What you have to do: Return each line of the records that contains the word "entry".

Exercise material:
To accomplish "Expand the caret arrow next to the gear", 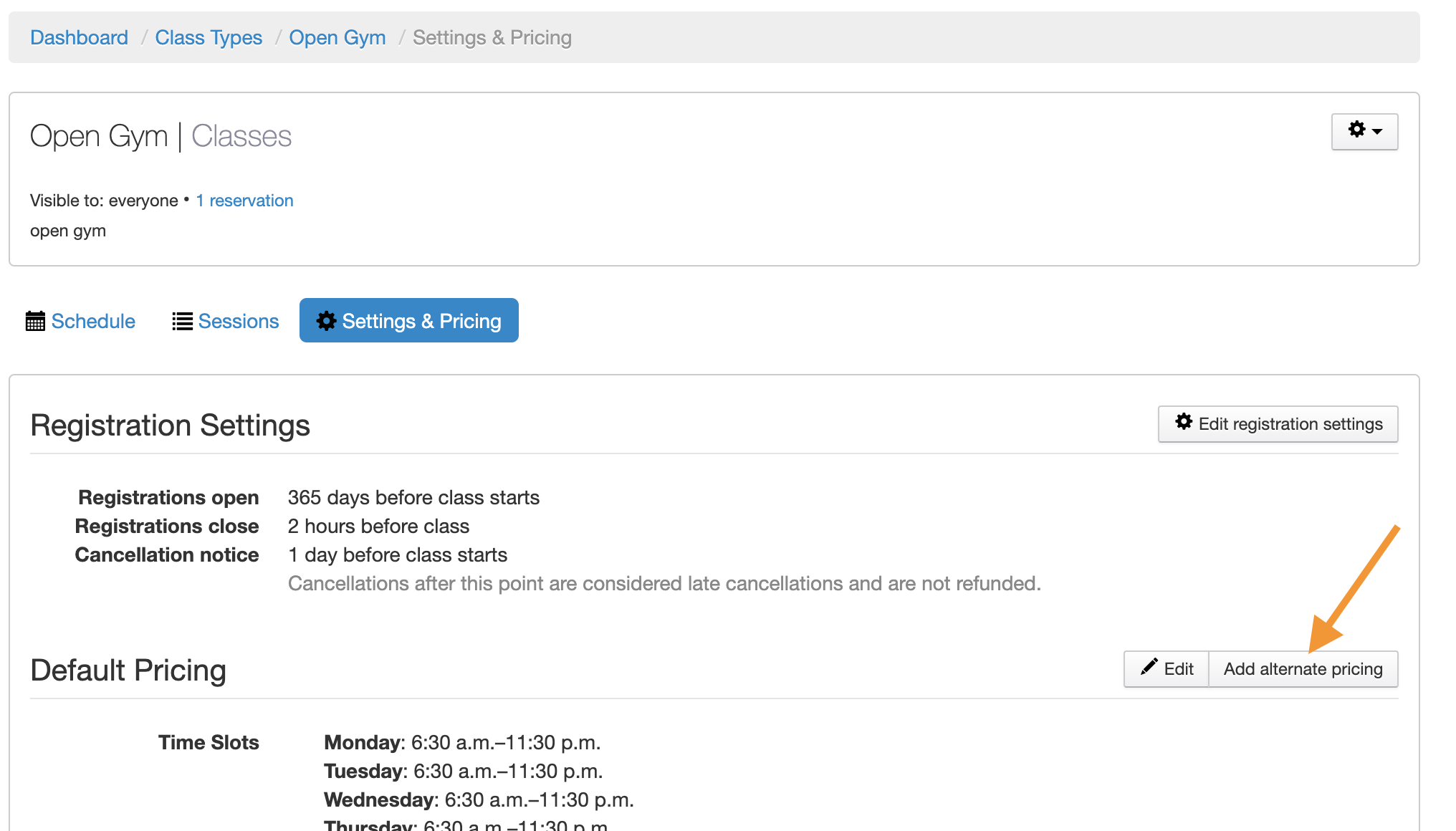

...

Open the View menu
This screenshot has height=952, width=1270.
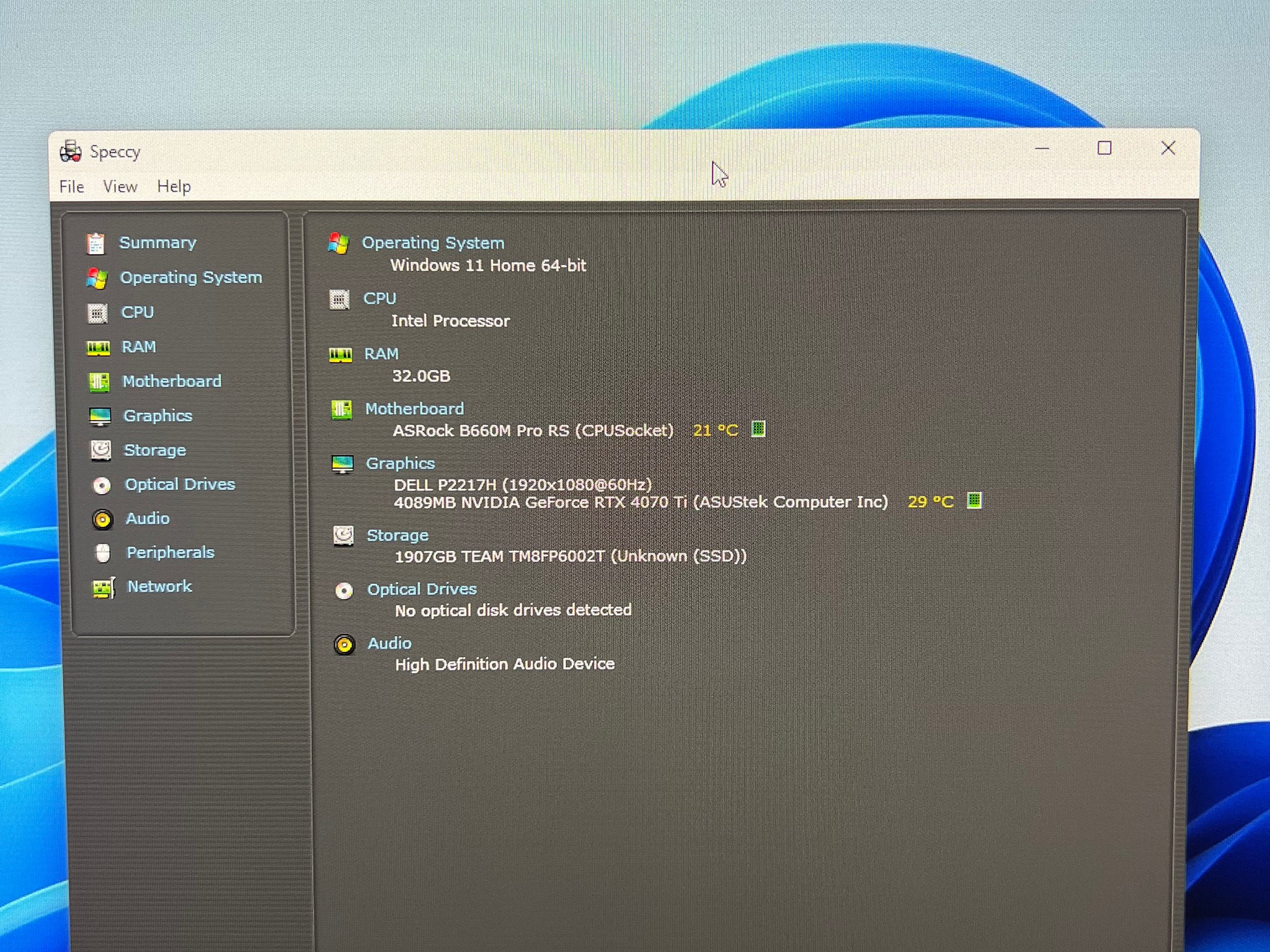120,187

==

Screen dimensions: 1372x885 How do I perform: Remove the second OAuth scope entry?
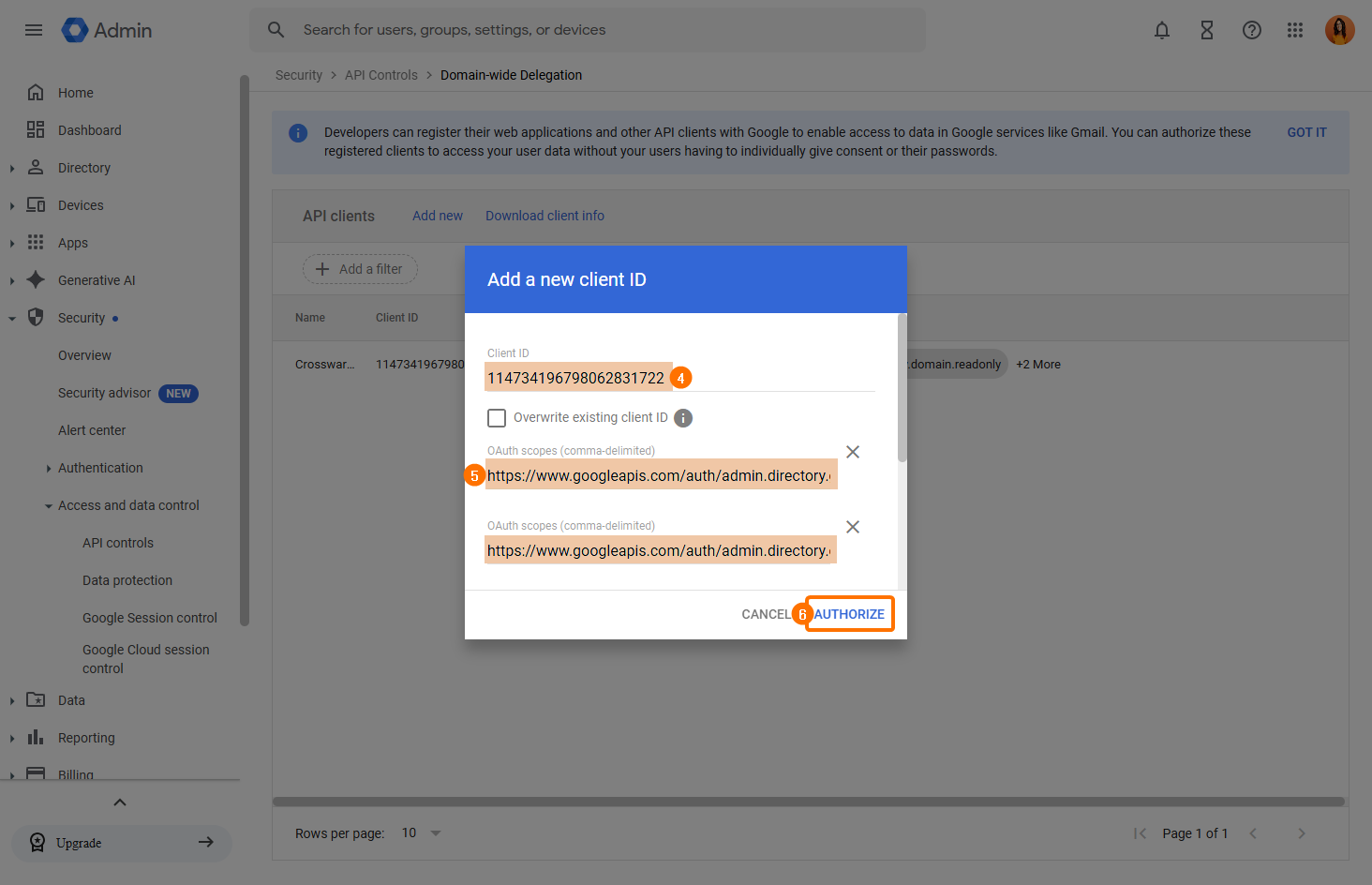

Reply:
Screen dimensions: 1372x885 How do I perform: Remove the second OAuth scope entry?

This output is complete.